*PROBLEM TO WORK ON*
Take the data that sits below and write it out again exactly.

*Items from a dataset*
****
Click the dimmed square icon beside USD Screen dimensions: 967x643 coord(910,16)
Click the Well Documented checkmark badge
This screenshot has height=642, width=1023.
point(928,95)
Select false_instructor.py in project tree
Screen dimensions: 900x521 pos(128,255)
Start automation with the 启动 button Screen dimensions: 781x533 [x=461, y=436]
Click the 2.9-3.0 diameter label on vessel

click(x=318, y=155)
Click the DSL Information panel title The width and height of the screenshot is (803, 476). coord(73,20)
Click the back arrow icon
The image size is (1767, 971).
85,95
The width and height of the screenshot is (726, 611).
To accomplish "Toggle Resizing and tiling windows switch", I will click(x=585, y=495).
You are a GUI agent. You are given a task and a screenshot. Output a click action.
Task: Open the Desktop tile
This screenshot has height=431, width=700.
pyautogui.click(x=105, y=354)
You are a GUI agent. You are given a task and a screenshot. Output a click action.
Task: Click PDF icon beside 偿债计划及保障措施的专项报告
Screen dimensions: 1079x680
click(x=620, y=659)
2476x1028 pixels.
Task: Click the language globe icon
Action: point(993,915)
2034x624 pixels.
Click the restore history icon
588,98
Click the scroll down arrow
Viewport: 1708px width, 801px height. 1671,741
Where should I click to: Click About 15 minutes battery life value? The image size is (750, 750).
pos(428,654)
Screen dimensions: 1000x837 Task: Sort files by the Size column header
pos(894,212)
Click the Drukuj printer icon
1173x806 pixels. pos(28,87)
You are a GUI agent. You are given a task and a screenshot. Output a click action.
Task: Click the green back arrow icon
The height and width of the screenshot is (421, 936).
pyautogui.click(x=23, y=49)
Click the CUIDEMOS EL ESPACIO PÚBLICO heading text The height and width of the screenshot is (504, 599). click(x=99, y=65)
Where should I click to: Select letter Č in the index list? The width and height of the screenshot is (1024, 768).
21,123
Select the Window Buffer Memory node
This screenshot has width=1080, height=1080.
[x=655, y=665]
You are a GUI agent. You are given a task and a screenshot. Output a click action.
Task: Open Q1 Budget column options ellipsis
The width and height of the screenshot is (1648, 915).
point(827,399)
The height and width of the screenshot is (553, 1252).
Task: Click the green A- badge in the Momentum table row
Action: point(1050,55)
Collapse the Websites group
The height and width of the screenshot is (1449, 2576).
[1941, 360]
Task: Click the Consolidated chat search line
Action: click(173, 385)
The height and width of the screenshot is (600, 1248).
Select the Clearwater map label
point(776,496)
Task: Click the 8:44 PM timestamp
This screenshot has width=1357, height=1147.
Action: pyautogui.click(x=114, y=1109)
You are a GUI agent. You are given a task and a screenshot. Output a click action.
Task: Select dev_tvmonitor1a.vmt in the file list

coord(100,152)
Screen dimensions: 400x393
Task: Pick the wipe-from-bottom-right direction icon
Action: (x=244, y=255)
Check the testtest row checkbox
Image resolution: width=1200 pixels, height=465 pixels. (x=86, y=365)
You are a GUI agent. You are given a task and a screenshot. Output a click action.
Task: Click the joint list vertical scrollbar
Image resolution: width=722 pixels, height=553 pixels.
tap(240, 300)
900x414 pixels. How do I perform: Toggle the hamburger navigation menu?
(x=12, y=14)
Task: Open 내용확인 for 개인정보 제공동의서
****
*ANSWER TO THE EXERCISE*
Click the dimmed square icon beside USD Screen dimensions: 967x643 coord(910,16)
Click the Well Documented checkmark badge
This screenshot has height=642, width=1023.
point(928,95)
Select false_instructor.py in project tree
Screen dimensions: 900x521 pos(128,255)
Start automation with the 启动 button Screen dimensions: 781x533 [x=461, y=436]
Click the 2.9-3.0 diameter label on vessel

click(x=318, y=155)
Click the DSL Information panel title The width and height of the screenshot is (803, 476). coord(73,20)
Click the back arrow icon
The image size is (1767, 971).
85,95
The width and height of the screenshot is (726, 611).
To accomplish "Toggle Resizing and tiling windows switch", I will click(x=585, y=495).
You are a GUI agent. You are given a task and a screenshot. Output a click action.
Task: Open the Desktop tile
This screenshot has height=431, width=700.
pyautogui.click(x=105, y=354)
You are a GUI agent. You are given a task and a screenshot. Output a click action.
Task: Click PDF icon beside 偿债计划及保障措施的专项报告
Screen dimensions: 1079x680
click(x=620, y=659)
2476x1028 pixels.
Task: Click the language globe icon
Action: point(993,915)
2034x624 pixels.
Click the restore history icon
588,98
Click the scroll down arrow
Viewport: 1708px width, 801px height. 1671,741
Where should I click to: Click About 15 minutes battery life value? The image size is (750, 750).
pos(428,654)
Screen dimensions: 1000x837 Task: Sort files by the Size column header
pos(894,212)
Click the Drukuj printer icon
1173x806 pixels. pos(28,87)
You are a GUI agent. You are given a task and a screenshot. Output a click action.
Task: Click the green back arrow icon
The height and width of the screenshot is (421, 936).
pyautogui.click(x=23, y=49)
Click the CUIDEMOS EL ESPACIO PÚBLICO heading text The height and width of the screenshot is (504, 599). click(x=99, y=65)
Where should I click to: Select letter Č in the index list? The width and height of the screenshot is (1024, 768).
21,123
Select the Window Buffer Memory node
This screenshot has width=1080, height=1080.
[x=655, y=665]
You are a GUI agent. You are given a task and a screenshot. Output a click action.
Task: Open Q1 Budget column options ellipsis
The width and height of the screenshot is (1648, 915).
point(827,399)
The height and width of the screenshot is (553, 1252).
Task: Click the green A- badge in the Momentum table row
Action: point(1050,55)
Collapse the Websites group
The height and width of the screenshot is (1449, 2576).
[1941, 360]
Task: Click the Consolidated chat search line
Action: click(173, 385)
The height and width of the screenshot is (600, 1248).
Select the Clearwater map label
point(776,496)
Task: Click the 8:44 PM timestamp
This screenshot has width=1357, height=1147.
Action: pyautogui.click(x=114, y=1109)
You are a GUI agent. You are given a task and a screenshot. Output a click action.
Task: Select dev_tvmonitor1a.vmt in the file list

coord(100,152)
Screen dimensions: 400x393
Task: Pick the wipe-from-bottom-right direction icon
Action: (x=244, y=255)
Check the testtest row checkbox
Image resolution: width=1200 pixels, height=465 pixels. (x=86, y=365)
You are a GUI agent. You are given a task and a screenshot. Output a click action.
Task: Click the joint list vertical scrollbar
Image resolution: width=722 pixels, height=553 pixels.
tap(240, 300)
900x414 pixels. How do I perform: Toggle the hamburger navigation menu?
(x=12, y=14)
Task: Open 내용확인 for 개인정보 제공동의서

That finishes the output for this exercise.